### Records supplied

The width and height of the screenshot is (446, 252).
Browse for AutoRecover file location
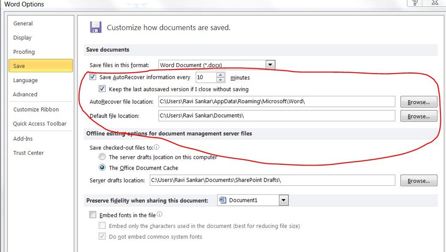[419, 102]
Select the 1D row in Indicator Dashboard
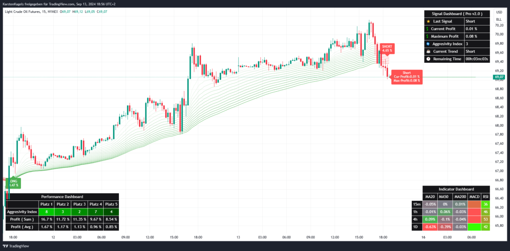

--

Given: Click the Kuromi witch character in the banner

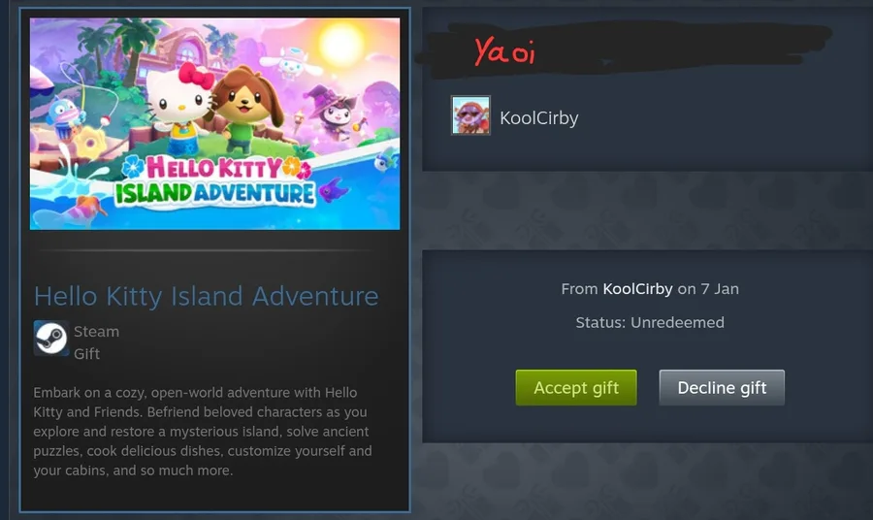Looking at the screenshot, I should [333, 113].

---

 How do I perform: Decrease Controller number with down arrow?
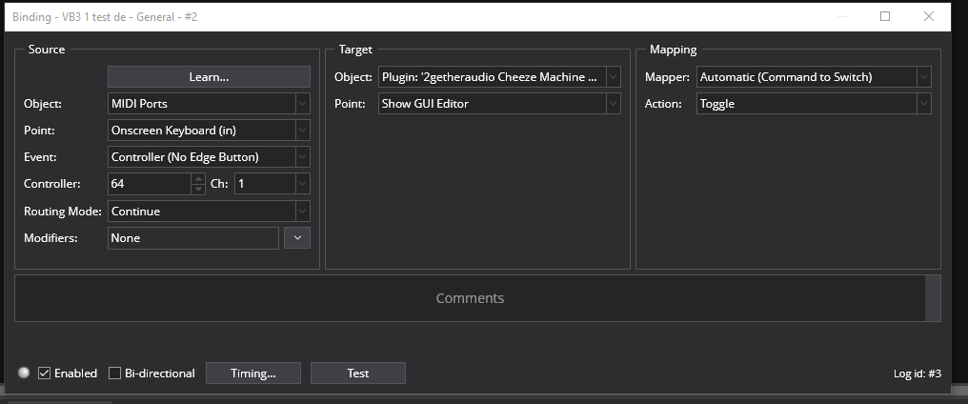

### Stated exercise
Can you rescale the material starting at the line containing "The width and" and ending at the line containing "Select the 1D row in Indicator Dashboard", giving only those lines again with requests included and every coordinate in the answers multiplied by 1.85 and rounded to whole numbers, halves rounded up? Leave the pictures out of your answer.

### Result
The width and height of the screenshot is (446, 252).
Browse for AutoRecover file location
[775, 189]
Select the 1D row in Indicator Dashboard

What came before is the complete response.